### Saved entries
▼▼▼
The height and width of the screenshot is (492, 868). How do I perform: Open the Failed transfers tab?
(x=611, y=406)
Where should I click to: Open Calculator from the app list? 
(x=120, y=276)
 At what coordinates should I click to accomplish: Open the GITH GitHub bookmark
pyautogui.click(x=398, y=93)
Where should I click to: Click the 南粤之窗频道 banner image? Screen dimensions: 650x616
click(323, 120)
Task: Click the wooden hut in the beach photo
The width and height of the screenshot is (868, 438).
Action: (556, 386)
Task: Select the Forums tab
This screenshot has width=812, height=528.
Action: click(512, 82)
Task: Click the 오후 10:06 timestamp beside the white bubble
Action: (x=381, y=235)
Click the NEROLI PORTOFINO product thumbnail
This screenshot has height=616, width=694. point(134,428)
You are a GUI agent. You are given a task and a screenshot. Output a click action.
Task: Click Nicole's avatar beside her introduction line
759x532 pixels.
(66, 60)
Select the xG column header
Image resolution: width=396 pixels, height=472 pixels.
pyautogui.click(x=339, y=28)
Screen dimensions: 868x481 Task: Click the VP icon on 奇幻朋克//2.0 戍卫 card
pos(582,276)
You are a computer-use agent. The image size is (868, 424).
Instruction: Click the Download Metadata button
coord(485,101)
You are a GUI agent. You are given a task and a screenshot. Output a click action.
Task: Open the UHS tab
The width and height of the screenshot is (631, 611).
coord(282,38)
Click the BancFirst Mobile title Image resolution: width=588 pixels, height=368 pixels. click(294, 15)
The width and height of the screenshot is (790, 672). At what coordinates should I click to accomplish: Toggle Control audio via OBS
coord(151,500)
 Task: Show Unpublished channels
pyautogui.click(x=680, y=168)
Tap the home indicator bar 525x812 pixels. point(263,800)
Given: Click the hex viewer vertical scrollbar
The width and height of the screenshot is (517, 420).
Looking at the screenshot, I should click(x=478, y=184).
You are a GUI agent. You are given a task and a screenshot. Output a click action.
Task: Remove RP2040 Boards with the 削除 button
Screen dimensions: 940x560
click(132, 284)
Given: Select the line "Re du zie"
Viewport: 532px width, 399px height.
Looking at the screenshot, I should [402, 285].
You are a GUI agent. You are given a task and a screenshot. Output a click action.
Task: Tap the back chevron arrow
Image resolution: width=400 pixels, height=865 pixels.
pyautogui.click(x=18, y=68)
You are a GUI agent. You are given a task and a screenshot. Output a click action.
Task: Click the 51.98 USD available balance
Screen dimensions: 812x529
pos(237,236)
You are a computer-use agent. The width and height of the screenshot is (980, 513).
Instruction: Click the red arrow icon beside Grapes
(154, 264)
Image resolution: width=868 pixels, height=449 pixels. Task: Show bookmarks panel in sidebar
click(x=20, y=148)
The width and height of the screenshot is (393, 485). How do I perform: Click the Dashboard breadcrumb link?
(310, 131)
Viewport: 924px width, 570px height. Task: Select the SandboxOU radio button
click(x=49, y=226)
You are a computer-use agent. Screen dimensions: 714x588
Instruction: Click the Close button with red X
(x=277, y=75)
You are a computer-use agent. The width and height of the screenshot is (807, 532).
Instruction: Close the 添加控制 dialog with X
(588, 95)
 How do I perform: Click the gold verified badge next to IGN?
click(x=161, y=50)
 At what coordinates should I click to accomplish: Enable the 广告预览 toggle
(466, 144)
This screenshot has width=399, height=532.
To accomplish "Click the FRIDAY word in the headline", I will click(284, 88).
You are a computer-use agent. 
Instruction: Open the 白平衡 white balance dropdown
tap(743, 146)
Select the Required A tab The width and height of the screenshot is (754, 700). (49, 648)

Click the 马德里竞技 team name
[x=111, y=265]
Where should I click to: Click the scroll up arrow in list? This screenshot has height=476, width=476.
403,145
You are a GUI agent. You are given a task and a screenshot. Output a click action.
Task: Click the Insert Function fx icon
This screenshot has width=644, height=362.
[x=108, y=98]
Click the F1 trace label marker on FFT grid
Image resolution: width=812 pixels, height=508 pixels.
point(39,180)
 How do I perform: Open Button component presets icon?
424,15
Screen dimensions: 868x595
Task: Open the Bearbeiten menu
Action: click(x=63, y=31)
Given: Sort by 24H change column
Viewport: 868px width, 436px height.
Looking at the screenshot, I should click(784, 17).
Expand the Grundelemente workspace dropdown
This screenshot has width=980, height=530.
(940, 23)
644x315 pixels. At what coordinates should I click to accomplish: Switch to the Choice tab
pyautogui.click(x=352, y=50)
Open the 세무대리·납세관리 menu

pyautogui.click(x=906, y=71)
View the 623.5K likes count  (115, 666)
▲▲▲
Using the records above, report each line that contains the word "computer" by copying it.

### ANSWER SPACE
You are a computer-use agent. The image size is (868, 424).
You are a computer-use agent. The width and height of the screenshot is (980, 513).
You are a computer-use agent. Screen dimensions: 714x588
You are a computer-use agent. The width and height of the screenshot is (807, 532).
You are a computer-use agent. 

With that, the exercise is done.